=== Items listed in a dataset ===
_ _ _

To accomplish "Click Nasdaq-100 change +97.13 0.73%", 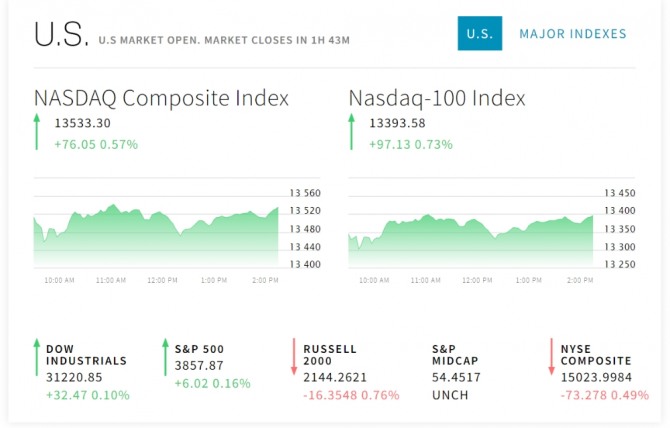I will (x=410, y=144).
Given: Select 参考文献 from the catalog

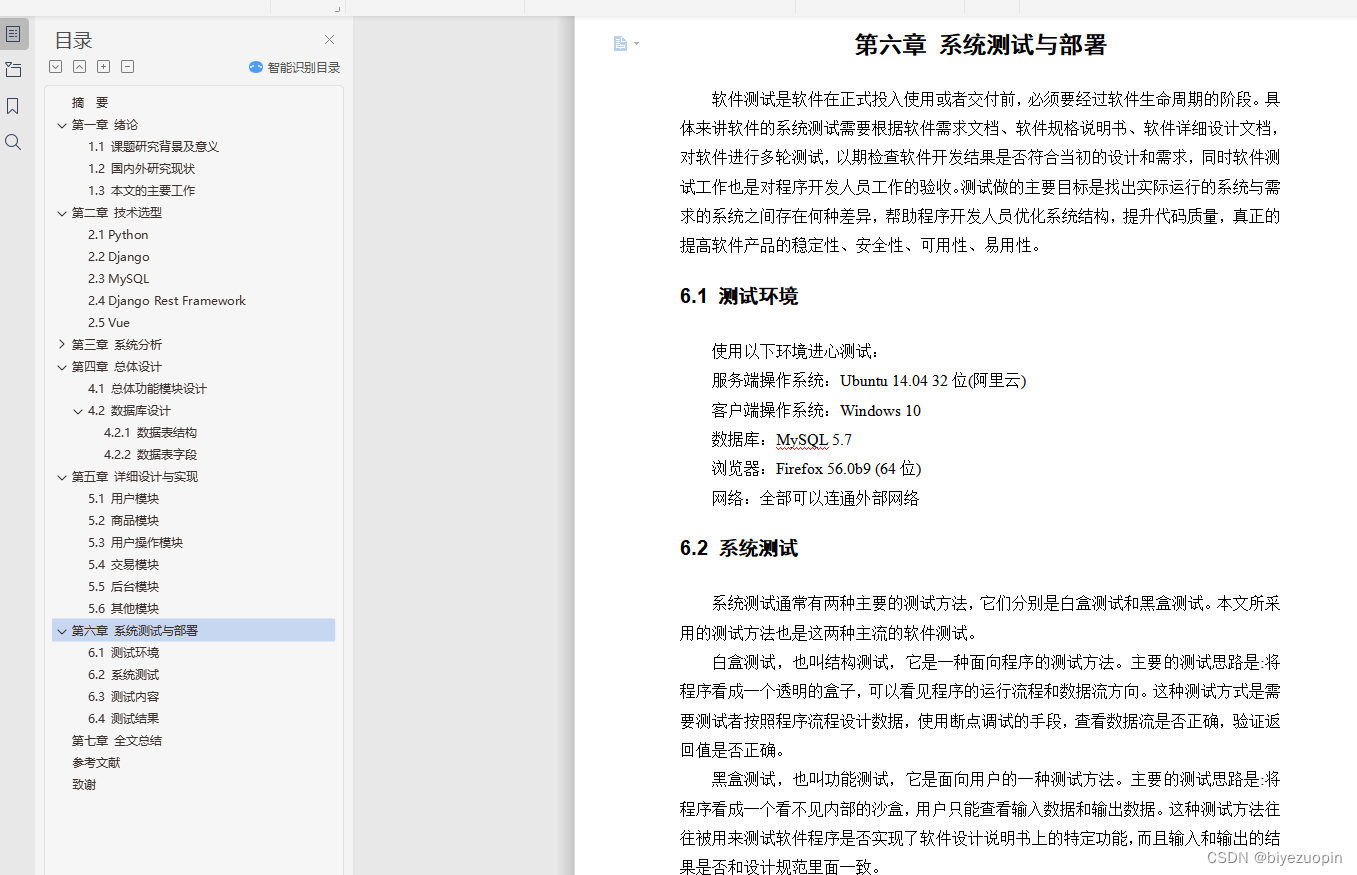Looking at the screenshot, I should (96, 762).
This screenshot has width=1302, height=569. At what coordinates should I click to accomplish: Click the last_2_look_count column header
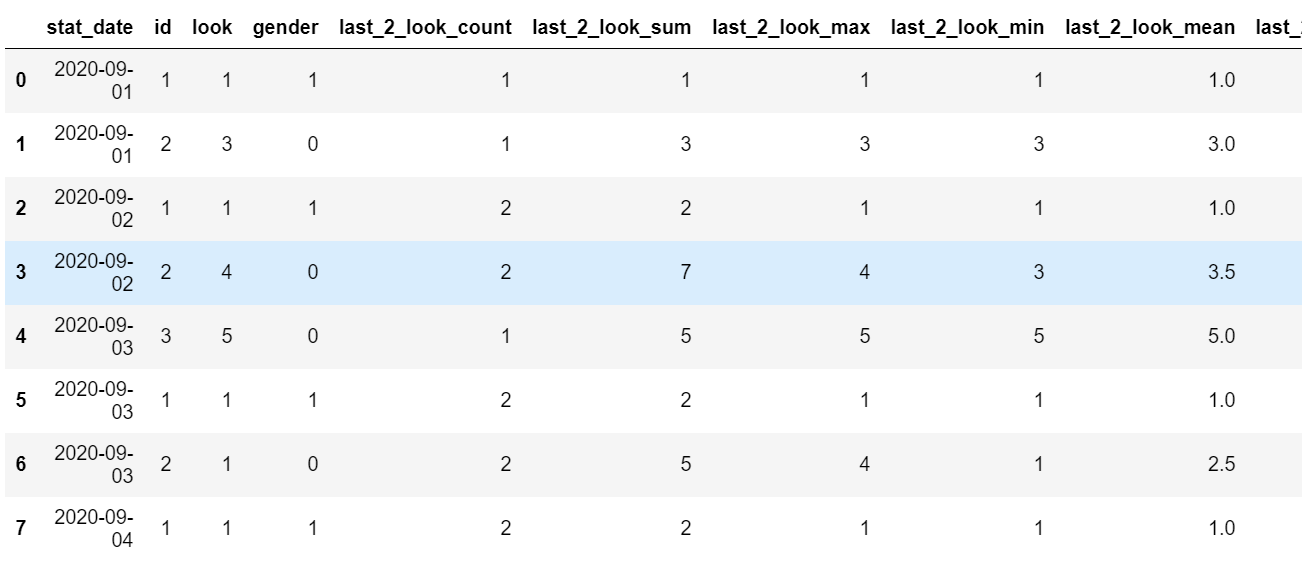tap(426, 27)
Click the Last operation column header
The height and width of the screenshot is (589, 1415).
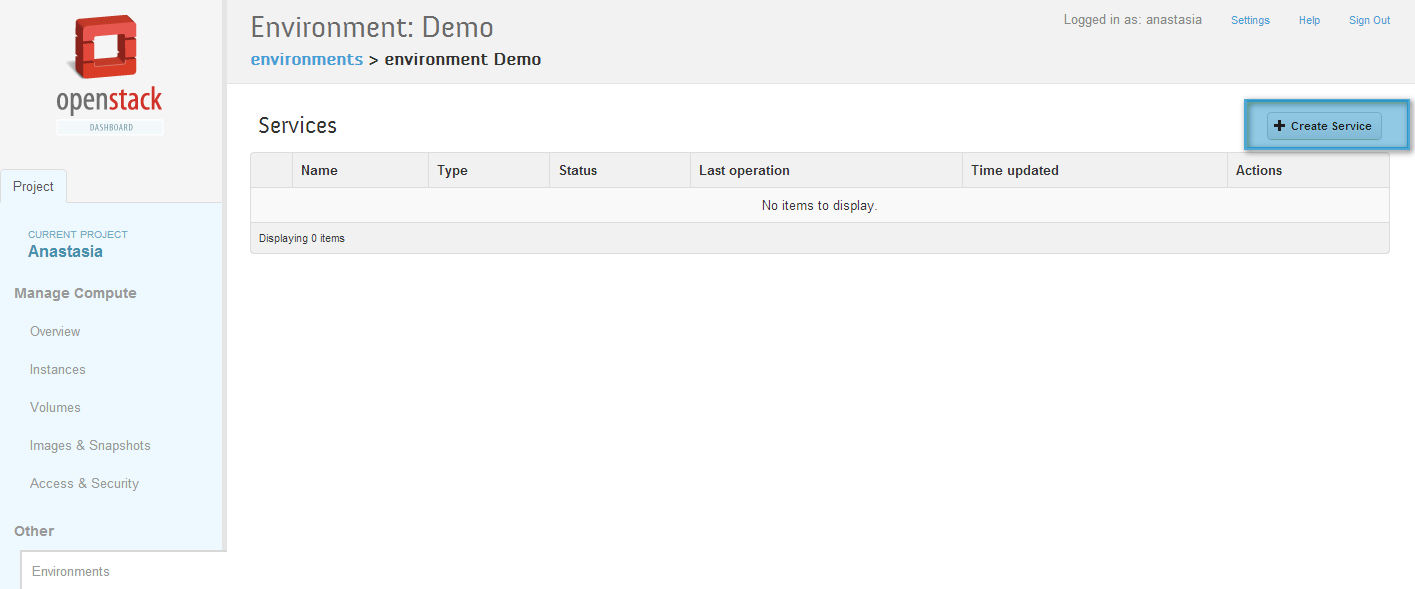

_ _ _

Starting with the line that contains "Given: Select 参考文献 from the catalog", print every remaining line of the records above, exactly as it stands. Do not print the pictures.

=== YOUR SOLUTION ===
Given: Select 参考文献 from the catalog

Looking at the screenshot, I should (96, 762).
This screenshot has width=1302, height=569. At what coordinates should I click to accomplish: Click the last_2_look_count column header
tap(426, 27)
Click the Last operation column header
The height and width of the screenshot is (589, 1415).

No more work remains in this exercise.